Pearls. Patient positioning. The left lateral decubitus is the best position to optimize your view. Probe positioning. Unlike in prior views, when you want the probe perpendicular to the chest wall, here, in the apical four chamber view, you want to make sure that you are angling your probe up towards the base of the heart. Pitfalls. This is the most challenging view, and patient positioning is critical. You will likely need to use a towel roll as discussed in prior views.

Pathology. This view is particularly useful for assessing right ventricle hypertrophy, increased right ventricle pressures, and McConnell's sign.


The final view of the bedside cardiac ultrasound is the subxiphoid or subcostal view. For this view, we are going to use the phased array probe. Alternatively, you can use the curvilinear probe. For the subxiphoid view, with your indicator to the patient's left side, you're going to find the xiphoid process. Here, just going inferior into the right of the patient's xiphoid, you are going to apply downward pressure while angling cephalad and into the left chest. Here, you use the left liver lobe as an acoustic window to enhance your image. For this view, you can see the liver lobe is at the top of your screen, and going downward, you can see the right ventricle and the left ventricle. Depending on the angle, you can see the right atrium and left atrium in this view as well.
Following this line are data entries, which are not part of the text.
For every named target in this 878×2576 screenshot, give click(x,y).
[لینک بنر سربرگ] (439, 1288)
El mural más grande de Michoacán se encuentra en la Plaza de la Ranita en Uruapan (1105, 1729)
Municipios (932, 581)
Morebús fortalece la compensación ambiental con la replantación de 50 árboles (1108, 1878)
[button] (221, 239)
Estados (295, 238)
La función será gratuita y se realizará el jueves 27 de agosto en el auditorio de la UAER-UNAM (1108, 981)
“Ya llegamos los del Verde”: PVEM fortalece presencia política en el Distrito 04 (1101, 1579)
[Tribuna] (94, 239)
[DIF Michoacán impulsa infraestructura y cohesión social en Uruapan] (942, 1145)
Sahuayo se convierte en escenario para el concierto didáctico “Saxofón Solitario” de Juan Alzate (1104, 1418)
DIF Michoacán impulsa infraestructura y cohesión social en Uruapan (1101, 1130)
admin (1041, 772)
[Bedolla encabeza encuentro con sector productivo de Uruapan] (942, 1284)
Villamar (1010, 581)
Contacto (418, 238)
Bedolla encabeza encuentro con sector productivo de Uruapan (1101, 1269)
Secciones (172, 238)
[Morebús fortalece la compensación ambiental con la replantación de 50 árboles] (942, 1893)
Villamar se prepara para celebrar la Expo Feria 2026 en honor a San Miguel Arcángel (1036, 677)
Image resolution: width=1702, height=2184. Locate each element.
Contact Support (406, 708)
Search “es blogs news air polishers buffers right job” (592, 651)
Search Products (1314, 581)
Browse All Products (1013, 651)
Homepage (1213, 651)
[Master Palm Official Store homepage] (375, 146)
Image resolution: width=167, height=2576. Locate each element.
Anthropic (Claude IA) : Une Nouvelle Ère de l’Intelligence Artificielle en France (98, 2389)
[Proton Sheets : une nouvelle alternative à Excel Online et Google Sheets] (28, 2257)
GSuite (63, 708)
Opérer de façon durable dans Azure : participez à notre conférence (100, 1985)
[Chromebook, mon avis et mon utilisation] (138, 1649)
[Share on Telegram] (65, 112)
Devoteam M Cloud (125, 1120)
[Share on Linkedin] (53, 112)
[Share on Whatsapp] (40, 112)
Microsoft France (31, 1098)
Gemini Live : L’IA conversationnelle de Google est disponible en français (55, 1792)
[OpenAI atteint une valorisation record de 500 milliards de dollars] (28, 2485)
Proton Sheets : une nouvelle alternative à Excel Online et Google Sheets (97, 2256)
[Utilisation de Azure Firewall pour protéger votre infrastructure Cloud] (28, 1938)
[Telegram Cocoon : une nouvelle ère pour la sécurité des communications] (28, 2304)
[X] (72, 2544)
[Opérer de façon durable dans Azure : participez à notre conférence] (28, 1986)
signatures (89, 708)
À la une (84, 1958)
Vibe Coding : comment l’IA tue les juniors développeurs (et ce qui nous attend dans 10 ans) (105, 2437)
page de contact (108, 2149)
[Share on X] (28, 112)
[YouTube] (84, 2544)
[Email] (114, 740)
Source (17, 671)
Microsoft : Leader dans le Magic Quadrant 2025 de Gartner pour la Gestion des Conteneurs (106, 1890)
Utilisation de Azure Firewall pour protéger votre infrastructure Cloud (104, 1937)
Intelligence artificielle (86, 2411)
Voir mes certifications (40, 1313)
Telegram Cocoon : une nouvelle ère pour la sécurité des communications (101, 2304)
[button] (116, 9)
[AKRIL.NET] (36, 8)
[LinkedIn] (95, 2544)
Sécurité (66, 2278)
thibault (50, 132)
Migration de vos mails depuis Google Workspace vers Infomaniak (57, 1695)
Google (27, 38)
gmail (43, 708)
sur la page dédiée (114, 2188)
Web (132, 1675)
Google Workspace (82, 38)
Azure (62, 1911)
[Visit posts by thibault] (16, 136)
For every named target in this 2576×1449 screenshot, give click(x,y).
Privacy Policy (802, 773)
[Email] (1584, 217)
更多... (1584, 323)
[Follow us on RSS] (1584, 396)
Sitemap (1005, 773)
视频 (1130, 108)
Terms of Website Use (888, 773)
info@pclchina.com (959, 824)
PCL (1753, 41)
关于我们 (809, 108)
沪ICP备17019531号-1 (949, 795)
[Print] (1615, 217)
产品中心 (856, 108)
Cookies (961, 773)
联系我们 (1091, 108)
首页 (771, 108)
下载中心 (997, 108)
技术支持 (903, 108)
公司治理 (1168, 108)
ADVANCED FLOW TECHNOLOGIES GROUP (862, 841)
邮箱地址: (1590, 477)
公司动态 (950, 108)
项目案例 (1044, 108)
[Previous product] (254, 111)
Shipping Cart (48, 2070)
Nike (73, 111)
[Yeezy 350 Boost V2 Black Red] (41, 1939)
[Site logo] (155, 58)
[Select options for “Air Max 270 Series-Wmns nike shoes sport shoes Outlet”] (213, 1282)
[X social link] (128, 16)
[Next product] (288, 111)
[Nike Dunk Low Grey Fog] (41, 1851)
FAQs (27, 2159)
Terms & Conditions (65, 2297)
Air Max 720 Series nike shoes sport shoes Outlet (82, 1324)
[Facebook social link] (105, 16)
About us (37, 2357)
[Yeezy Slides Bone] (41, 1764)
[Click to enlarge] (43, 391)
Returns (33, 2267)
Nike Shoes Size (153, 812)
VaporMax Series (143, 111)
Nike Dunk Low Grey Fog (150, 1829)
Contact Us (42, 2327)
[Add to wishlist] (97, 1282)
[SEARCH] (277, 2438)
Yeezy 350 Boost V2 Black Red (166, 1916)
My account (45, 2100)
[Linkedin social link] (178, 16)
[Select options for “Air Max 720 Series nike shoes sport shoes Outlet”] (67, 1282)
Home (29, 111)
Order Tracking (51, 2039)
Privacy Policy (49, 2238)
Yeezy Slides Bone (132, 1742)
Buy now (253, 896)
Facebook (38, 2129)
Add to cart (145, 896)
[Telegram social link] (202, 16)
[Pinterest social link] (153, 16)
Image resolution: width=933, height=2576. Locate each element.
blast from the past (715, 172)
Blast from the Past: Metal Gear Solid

Pearls. Patient positioning. Make sure the patient is supine and flat. Probe positioning. It's important here that you angle the probe cephalad while applying downward pressure into the abdomen. Additionally, you can ask your patient to take a deep breath and hold it. Doing so inflates the lungs and brings the heart closer to your probe. Pitfalls. Getting the subxiphoid view can be difficult for numerous reasons. One can be body habitus of your patient. Two can be increased gas in the bowel. Three can be if there's any trauma over the abdomen, or if the patient is unable to tolerate the pressure you're using to get this view.

Pathology. This is the best view to evaluate for the presence or absence of a pericardial effusion. If present, you will see a pericardial effusion in between the liver lobe and the right ventricle at the top of your screen.